Surface structures on thin fluid layers of a binary mixture in confined geometries

受限几何形状中二元混合物薄流体层的表面结构

• 批准号: 34959298
• 负责人: Professor Dr. Michael Bestehorn
• 金额: --
• 依托单位: Fachgebiet Statistische Physik und Nichtlineare Dynamik
• 依托单位国家: 德国
• 项目类别: Research Grants
• 财政年份: 2006
• 资助国家: 德国
• 起止时间: 2005-12-31 至 2009-12-31
• 项目状态: 已结题
• 来源: https://gepris.dfg.de/gepris/projekt/34959298?language=en
• 关键词: Surface; structures; thin; fluid; layers

A simplified model for a thin film binary mixture was previously developed and based on lubrication approximation. The surface tension was considered as a function of both temperature and concentration. A 2D simplified equation for the concentration (mass conservation equation) was added. We have supposed by heuristic arguments that the temperature was a linear function on the vertical coordinate and that convective and diffusion terms can be neglected. Using these assumptions the model fits well into the theory based on the thin film equation for pure fluids. The spatial dimension is reduced by one and therefore the computing time considerably decreases, allowing for the computation of pattern formation in three dimensions and for rather long evolution times.In order to study and justify the approximations done so far systematically, we decided to use the complete system of the 3D energy and concentration equations as a next step. In all the simulations performed the temperature was found as an almost perfectly linear function of the vertical coordinate. This permits us to eliminate the temperature equation and to reduce the system to two governing equations. Using this system, linear stability analysis shows a slight modification of the values for which one obtains conductive state and monotonic or oscillatory instabilities. However the physics of the problem is not essentially modified. Using nonlinear simulations, like for the simplified model one can obtain through coarsening one single stationary or traveling drop having a soliton-like shape.

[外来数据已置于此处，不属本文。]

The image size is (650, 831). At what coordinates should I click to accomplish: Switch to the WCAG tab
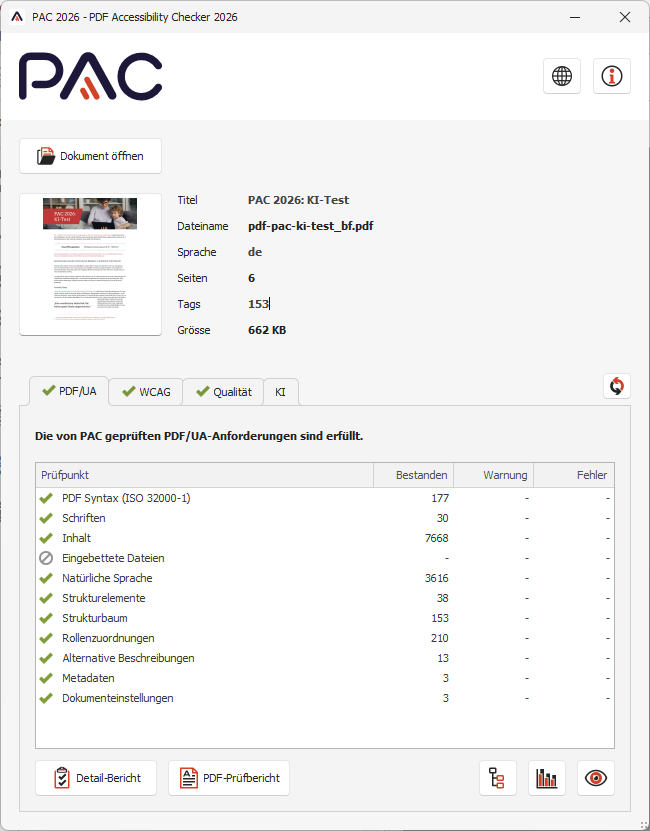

薄膜二元混合物的简化模型是以前开发和润滑近似的基础上。表面张力被认为是温度和浓度的函数。增加了浓度的2D简化方程（质量守恒方程）。我们已经通过启发式论证假设温度是垂直坐标上的线性函数，并且对流和扩散项可以忽略。利用这些假设，该模型很好地符合基于纯流体的薄膜方程的理论。空间维度减少了一个，因此计算时间大大减少，允许在三维空间中计算图案的形成和相当长的演化时间。为了系统地研究和证明到目前为止所做的近似，我们决定使用完整的三维能量和浓度方程系统作为下一步。在所有进行的模拟中，发现温度是垂直坐标的几乎完全线性函数。这使我们能够消除温度方程，并将系统简化为两个控制方程。使用这个系统，线性稳定性分析显示了一个轻微的修改值，其中一个获得导电状态和单调或振荡不稳定性。然而，问题的物理性质并没有本质上的改变。使用非线性模拟，类似于简化模型，可以通过粗化具有类似孤子形状的单个静止或行进液滴来获得。